Exercise requirements: Beginning with the line that has "Task: Expand the Core Web Vitals view", write out each line down to the end of the records below exactly, and include no pictures.

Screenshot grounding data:
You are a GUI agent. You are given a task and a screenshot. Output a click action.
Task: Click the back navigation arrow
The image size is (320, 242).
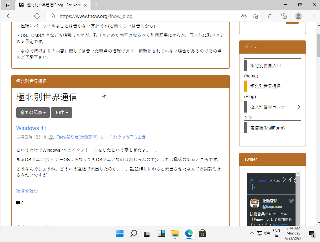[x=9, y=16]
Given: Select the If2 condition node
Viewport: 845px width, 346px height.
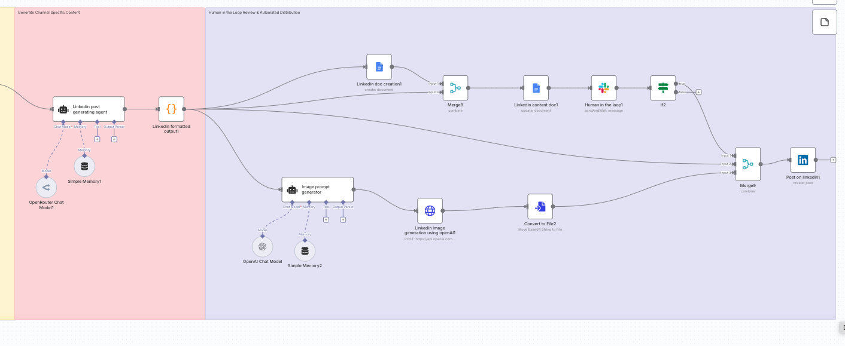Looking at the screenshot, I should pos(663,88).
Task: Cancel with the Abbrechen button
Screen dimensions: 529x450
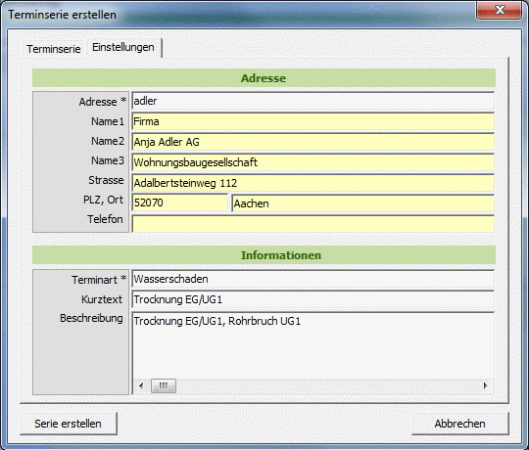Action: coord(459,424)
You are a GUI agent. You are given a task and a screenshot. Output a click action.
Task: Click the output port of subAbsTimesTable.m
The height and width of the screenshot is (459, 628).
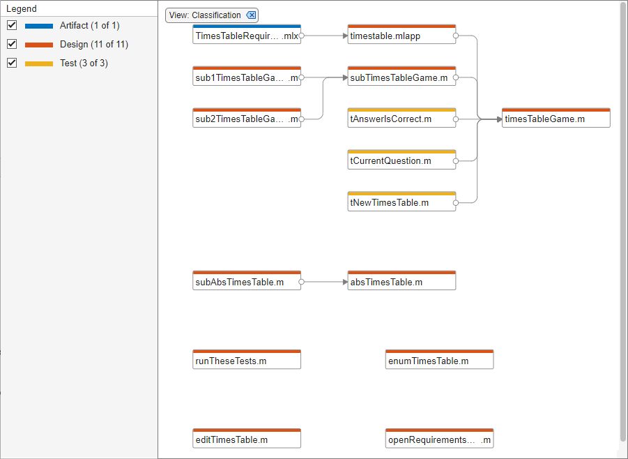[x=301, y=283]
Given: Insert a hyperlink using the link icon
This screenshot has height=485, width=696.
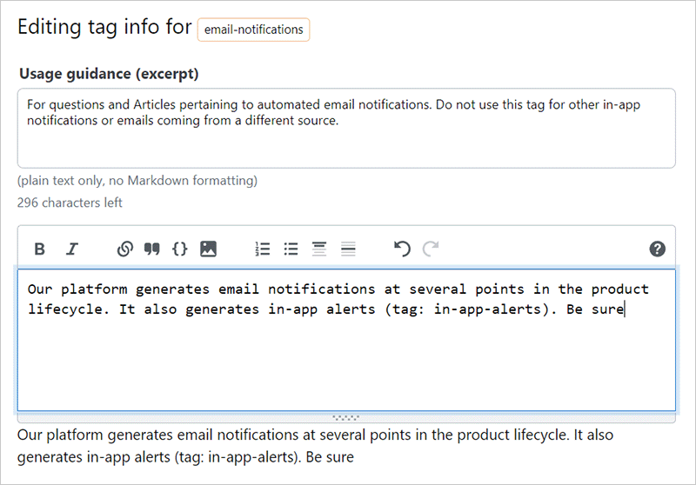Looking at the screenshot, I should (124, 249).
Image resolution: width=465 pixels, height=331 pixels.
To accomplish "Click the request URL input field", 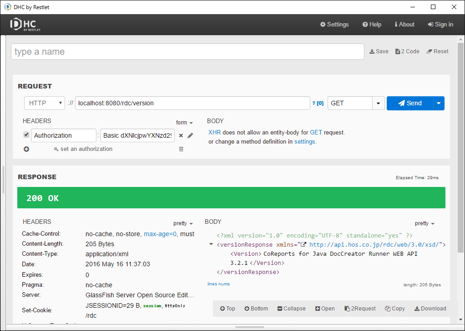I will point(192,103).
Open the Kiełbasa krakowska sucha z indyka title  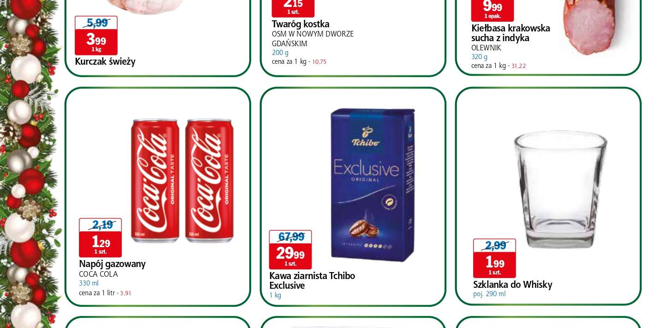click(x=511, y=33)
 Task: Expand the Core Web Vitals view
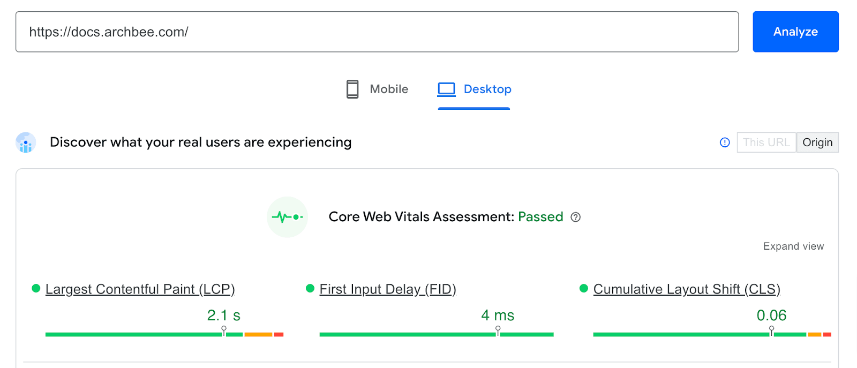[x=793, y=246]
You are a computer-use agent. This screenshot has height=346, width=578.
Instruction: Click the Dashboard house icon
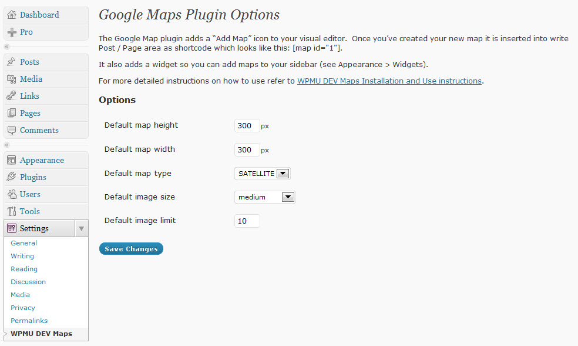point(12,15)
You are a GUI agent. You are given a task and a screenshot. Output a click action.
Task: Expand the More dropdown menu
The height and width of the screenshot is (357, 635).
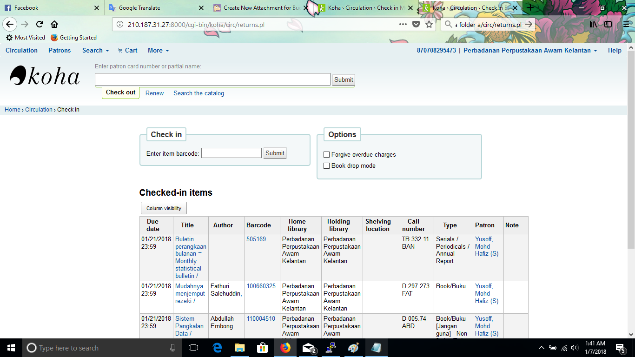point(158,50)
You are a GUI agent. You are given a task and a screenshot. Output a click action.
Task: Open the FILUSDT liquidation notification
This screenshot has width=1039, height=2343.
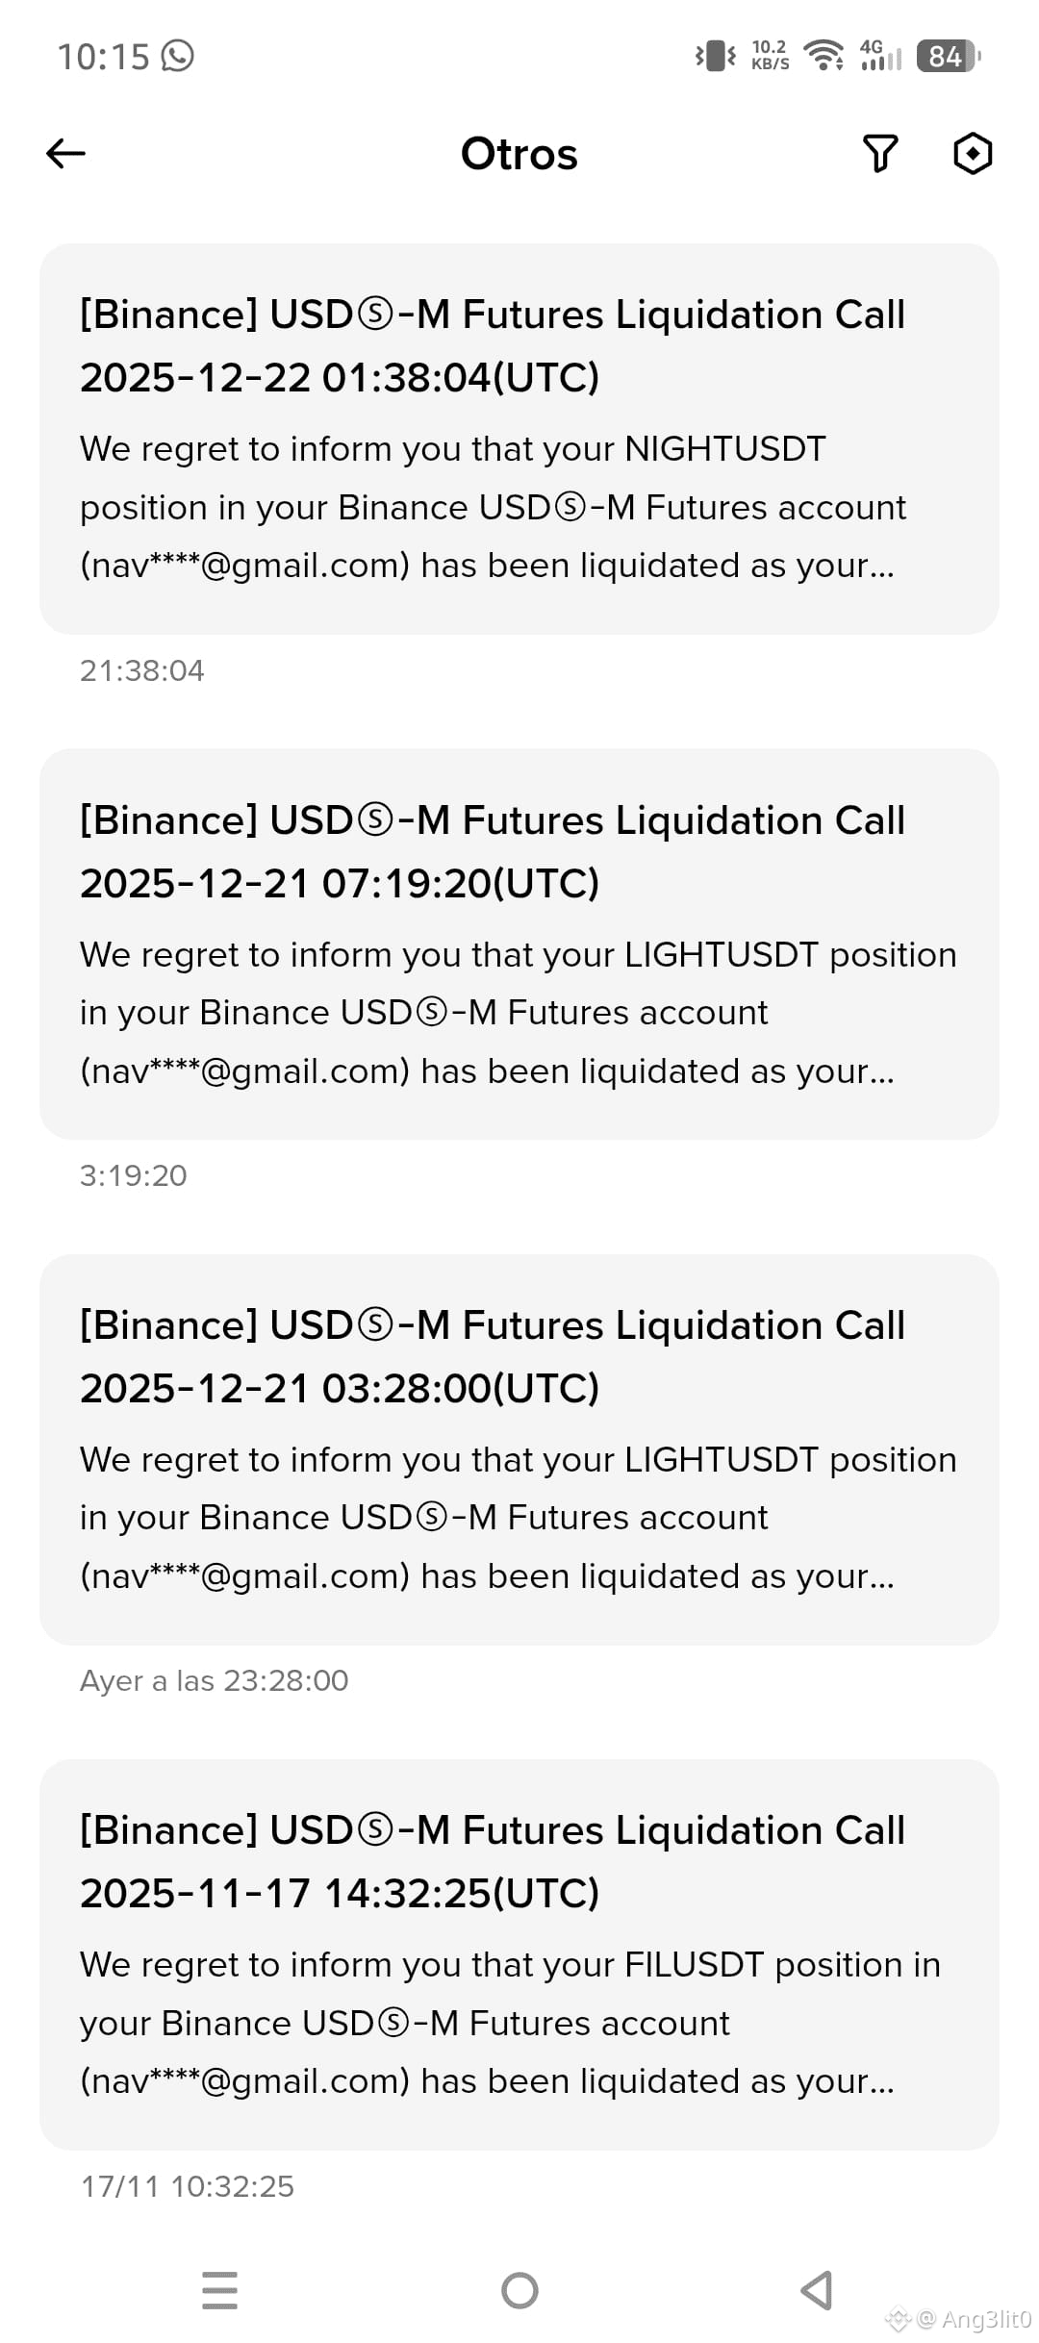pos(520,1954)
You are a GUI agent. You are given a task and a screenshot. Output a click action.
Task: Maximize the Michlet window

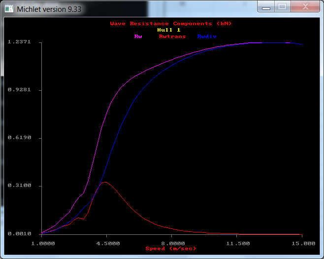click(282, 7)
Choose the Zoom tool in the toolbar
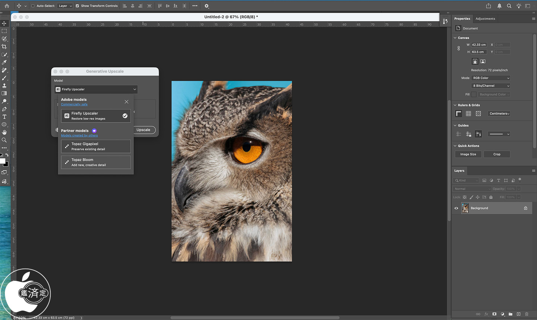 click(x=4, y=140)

Answer to the exercise:
 Task: Expand the Core Web Vitals view
[x=793, y=246]
You are a computer-use agent. This screenshot has height=346, width=578.
Instruction: Click the Dashboard house icon
point(12,15)
You are a GUI agent. You are given a task and a screenshot. Output a click action.
Task: Expand the More dropdown menu
The height and width of the screenshot is (357, 635).
point(158,50)
You are a GUI agent. You are given a task and a screenshot. Output a click action.
Task: Open the FILUSDT liquidation notification
This screenshot has width=1039, height=2343.
pos(520,1954)
You are a GUI agent. You are given a task and a screenshot. Output a click action.
Task: Maximize the Michlet window

click(282, 7)
Choose the Zoom tool in the toolbar
 click(x=4, y=140)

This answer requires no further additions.